貞觀十八年,太宗以高麗莫離支賊殺其主,殘虐其下,議將討之。諫議大夫褚遂良進曰:「陛下兵機神算,人莫能知。昔隋末亂離,克平寇難,及北狄侵邊,西蕃失禮,陛下欲命將擊之,群臣莫不苦諫,惟陛下明略獨斷,卒並誅夷。今聞陛下將伐高麗,意皆熒惑。然陛下神武英聲,不比周、隋之主,兵若渡遼,事須克捷,萬一不獲,無以威示遠方,必更發怒,再動兵眾。若至於此,安危難測。」太宗然之。
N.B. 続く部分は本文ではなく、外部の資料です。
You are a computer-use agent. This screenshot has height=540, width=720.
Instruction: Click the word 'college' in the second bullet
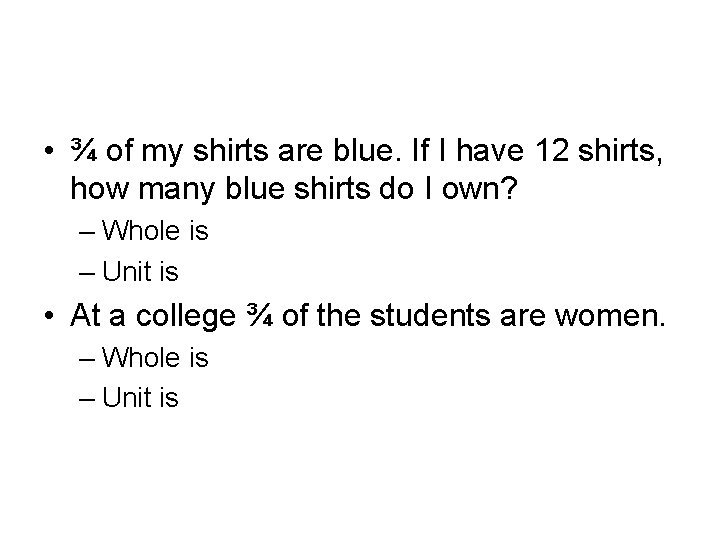tap(186, 317)
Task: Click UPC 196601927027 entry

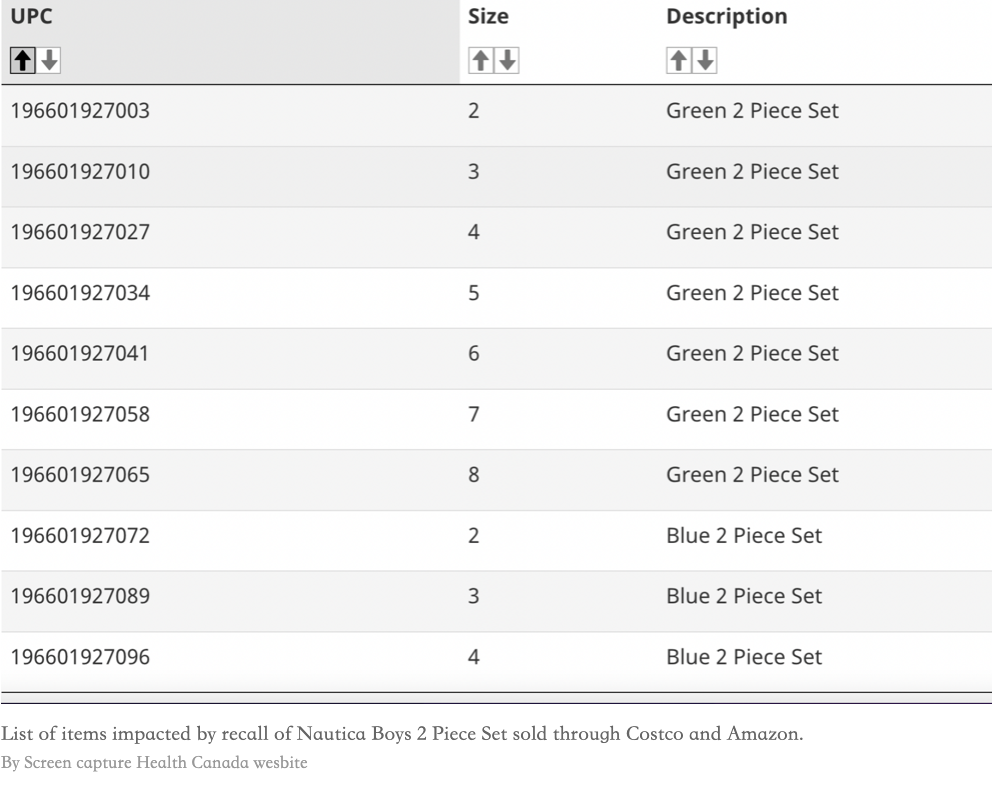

新字:貞観十八年,太宗以高麗莫離支賊殺其主,残虐其下,議将討之。諫議大夫褚遂良進曰:「陛下兵機神算,人莫能知。昔隋末乱離,克平寇難,及北狄侵辺,西蕃失礼,陛下欲命将擊之,群臣莫不苦諫,惟陛下明略独断,卒並誅夷。今聞陛下将伐高麗,意皆熒惑。然陛下神武英声,不比周、隋之主,兵若渡遼,事須克捷,万一不獲,無以威示遠方,必更発怒,再動兵眾。若至於此,安危難測。」太宗然之。

書き下し

貞観十八年、太宗は高麗の莫離支の其の主を賊殺し、其の下を残虐するを以て、議して将に之を討たんとす。諫議大夫褚遂良進みて曰く、「陛下の兵機神算は、人の能く知る莫し。昔、隋末の乱離に、寇難を克平す。北狄の辺を侵し、西蕃の礼を失うに及び、陛下は将に命じて之を撃たんと欲す。群臣は苦諫せざる莫し。惟だ陛下の明略独断もて、卒に並びに誅夷す。今、陛下の将に高麗を伐たんとするを聞き、意は皆な熒惑(けいわく)す。然れども陛下の神武英声は、周・隋の主に比せず。兵、若し遼を渡らば、事は須らく克捷すべし。万一獲ずんば、以て遠方に威を示す無し。必ず更に発怒し、再び兵衆を動かさん。若し此に至らば、安危は測り難し」と。太宗之を然りとす。

現代語訳

貞観十八年、太宗は高句麗の莫離支が主君を殺し、下の者を虐げていることから、討伐を議した。諫議大夫の褚遂良が進み出て言った。「陛下の用兵の神算は、人の知り得ないところです。昔、隋末の乱離で、敵を平定されました。北方の異民族が辺境を侵し、西方が礼を失った時、陛下は将に命じて撃とうとされた。群臣はみな苦しく諫めました。しかし陛下の明察と独断によって、ついにすべて討ち滅ぼされた。今、陛下が高句麗を討とうとされると聞き、みな惑っています。しかし陛下の武勇と名声は、北周や隋の主とは比べものになりません。兵がもし遼水を渡れば、必ず勝たねばならない。万一勝てなければ、遠方に威を示せない。必ずさらに怒って、再び軍を動かすでしょう。もしそうなれば、安危は測りがたい」。太宗はこれをよしとした。

解説

褚遂良は「勝てない」とは言いません。「万一勝てなかった時、あなたは引けなくなる」と言うのです。名声が高いからこそ、負けを認められない。負ければ、意地でもう一度やる。「安危は測りがたい」。実力が高い人ほど、この罠にはまるのです。